Visualizations#
- stream.visuals.visualize_topic_model(model, model_output=None, dataset=None, three_dim=False, reduce_first=False, reducer='umap', port=8050, embedding_model_name='paraphrase-MiniLM-L3-v2', embeddings_folder_path=None, embeddings_file_path=None, use_average=True)[source]#
Visualizes a topic model in 2D or 3D space, employing dimensionality reduction techniques such as UMAP, t-SNE, or PCA. This function facilitates an interactive exploration of topics and their associated documents or words.
- Parameters:
model (AbstractModel) – The trained topic model instance.
model_output (dict, optional) – The output of the topic model, typically including topic-word distributions and document-topic distributions. Required if the model does not have an ‘output’ attribute.
dataset (TMDataset, optional) – The dataset used for training the topic model. Required if the model does not have an ‘output’ attribute.
three_dim (bool, optional) – Flag to visualize in 3D if True, otherwise in 2D. Defaults to False.
reduce_first (bool, optional) – Indicates whether to perform dimensionality reduction on embeddings before computing topic centroids. Defaults to False.
reducer (str, optional) – Choice of dimensionality reduction technique. Supported values are ‘umap’, ‘tsne’, and ‘pca’. Defaults to ‘umap’.
port (int, optional) – The port number on which the visualization dashboard will run. Defaults to 8050.

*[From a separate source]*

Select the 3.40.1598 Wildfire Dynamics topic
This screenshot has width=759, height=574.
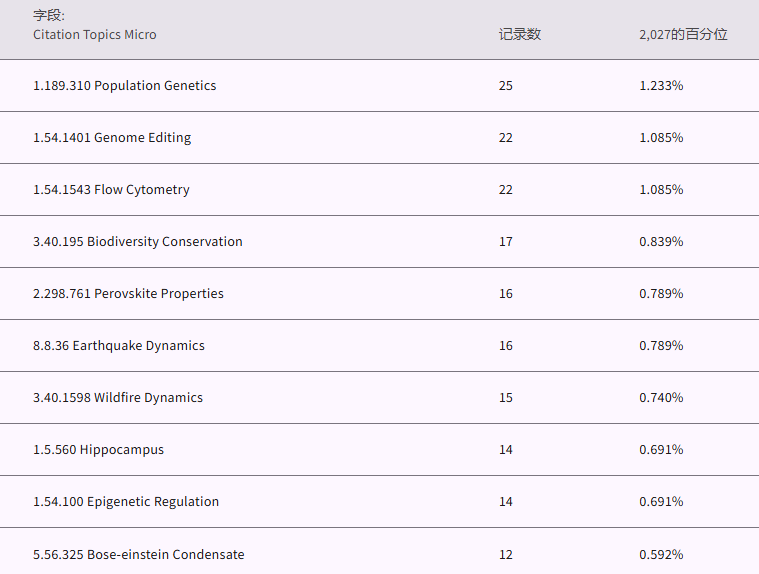[x=117, y=398]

embedding_model_name (str, optional) – Name of the embedding model used for generating document embeddings. Defaults to “all-MiniLM-L6-v2”.
embeddings_folder_path (str, optional) – Path to the folder containing precomputed embeddings. If not provided, embeddings will be computed on the fly.

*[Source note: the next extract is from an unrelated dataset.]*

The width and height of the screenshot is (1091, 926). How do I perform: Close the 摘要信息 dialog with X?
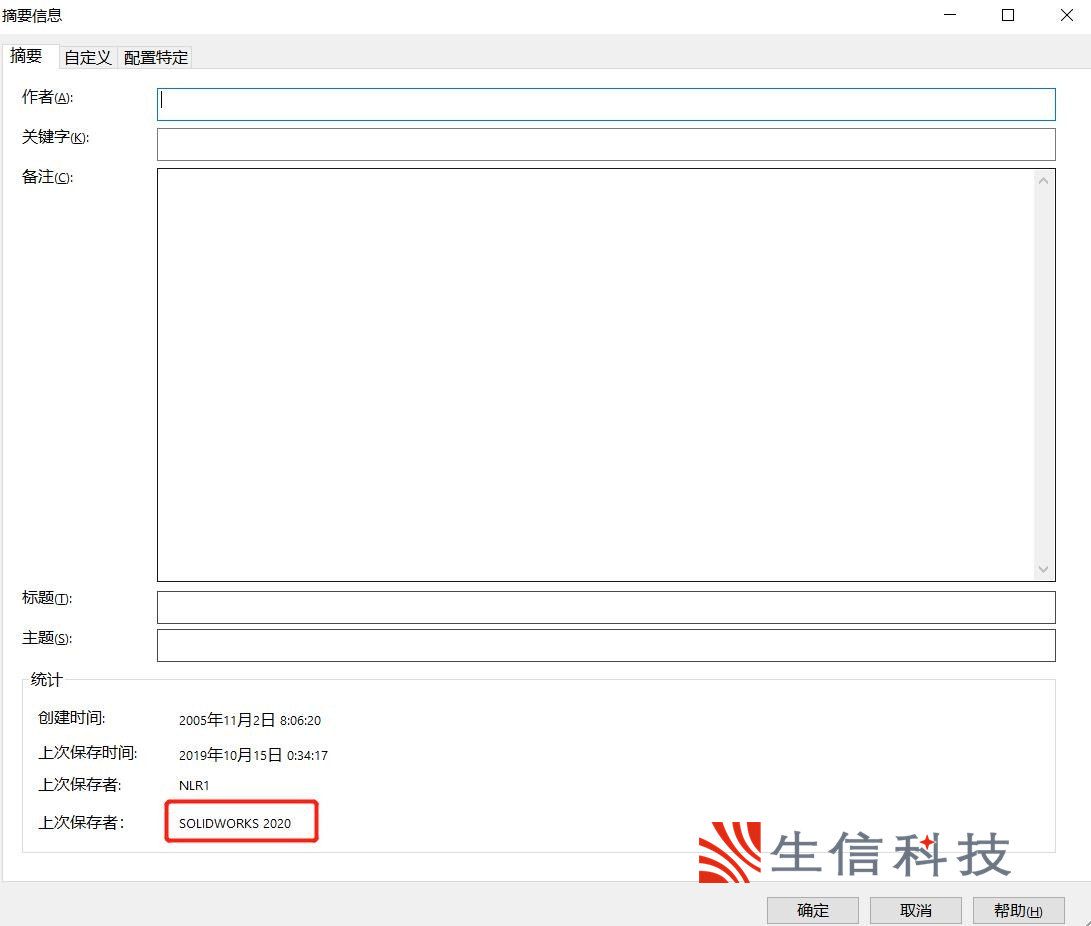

embeddings_file_path (str, optional) – Path to the file containing precomputed embeddings. If not provided, embeddings will be computed on the fly.
- Returns:
Launches a Dash server that hosts the visualization dashboard, facilitating interactive exploration of the topic model.
- Return type:
None
- stream.visuals.visualize_topics(model, model_output=None, dataset=None, three_dim=False, reducer='umap', port=8050, embedding_model_name='paraphrase-MiniLM-L3-v2', embeddings_folder_path=None, embeddings_file_path=None, use_average=True)[source]#
Visualize topics in either 2D or 3D space using UMAP, t-SNE, or PCA dimensionality reduction techniques.
Args:
- model (AbstractModel): The trained topic model instance.

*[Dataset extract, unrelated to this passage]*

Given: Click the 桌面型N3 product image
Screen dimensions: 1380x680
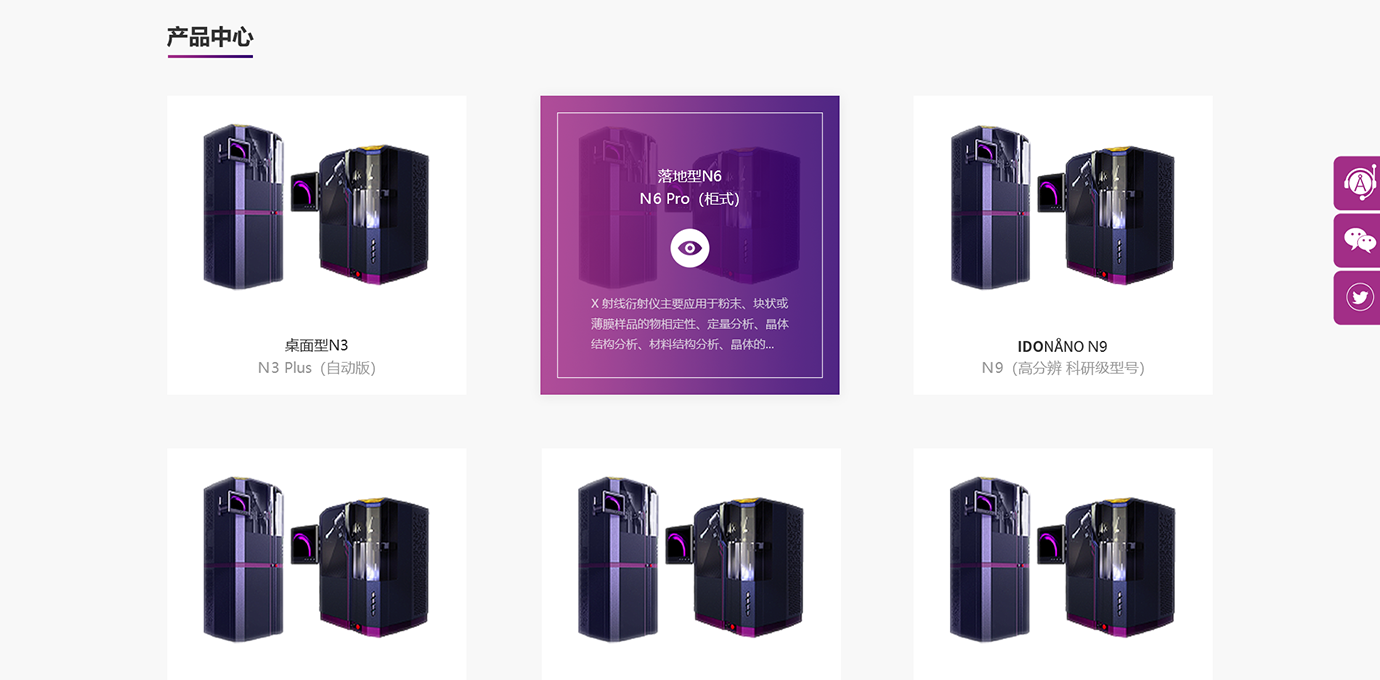Looking at the screenshot, I should pos(317,207).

model_output (dict, optional): The output of the topic model, typically including topic-word distributions and document-topic distributions. Required if the model does not have an ‘output’ attribute. dataset (TMDataset, optional): The dataset used for training the topic model. Required if the model does not have an ‘output’ attribute. three_dim (bool, optional): Flag to visualize in 3D if True, otherwise in 2D. Defaults to False. reduce_first (bool, optional): Indicates whether to perform dimensionality reduction on embeddings before computing topic centroids. Defaults to False. reducer (str, optional): Choice of dimensionality reduction technique. Supported values are ‘umap’, ‘tsne’, and ‘pca’. Defaults to ‘umap’. port (int, optional): The port number on which the visualization dashboard will run. Defaults to 8050. embedding_model_name (str, optional): Name of the embedding model used for generating document embeddings. Defaults to “all-MiniLM-L6-v2”. embeddings_folder_path (str, optional): Path to the folder containing precomputed embeddings. If not provided, embeddings will be computed on the fly. embeddings_file_path (str, optional): Path to the file containing precomputed embeddings. If not provided, embeddings will be computed on the fly.
- Returns:
- None
The function launches a Dash server to visualize the topic model.
- stream.visuals.visualize_topics_as_wordclouds(model, model_output=None, max_words=50)[source]#
Visualize topics as word clouds.
- Parameters:
model – Trained topic model.
model_output (dict, optional) – If visualizing an OCTIS model, pass the model_output as arguments
max_words (int, optional) – Maximum number of words to display in each word cloud (default is 100).
- Raises:
AssertionError – If the model doesn’t have the necessary output for topic visualization.
- Returns:
- None
This function displays word clouds for each topic.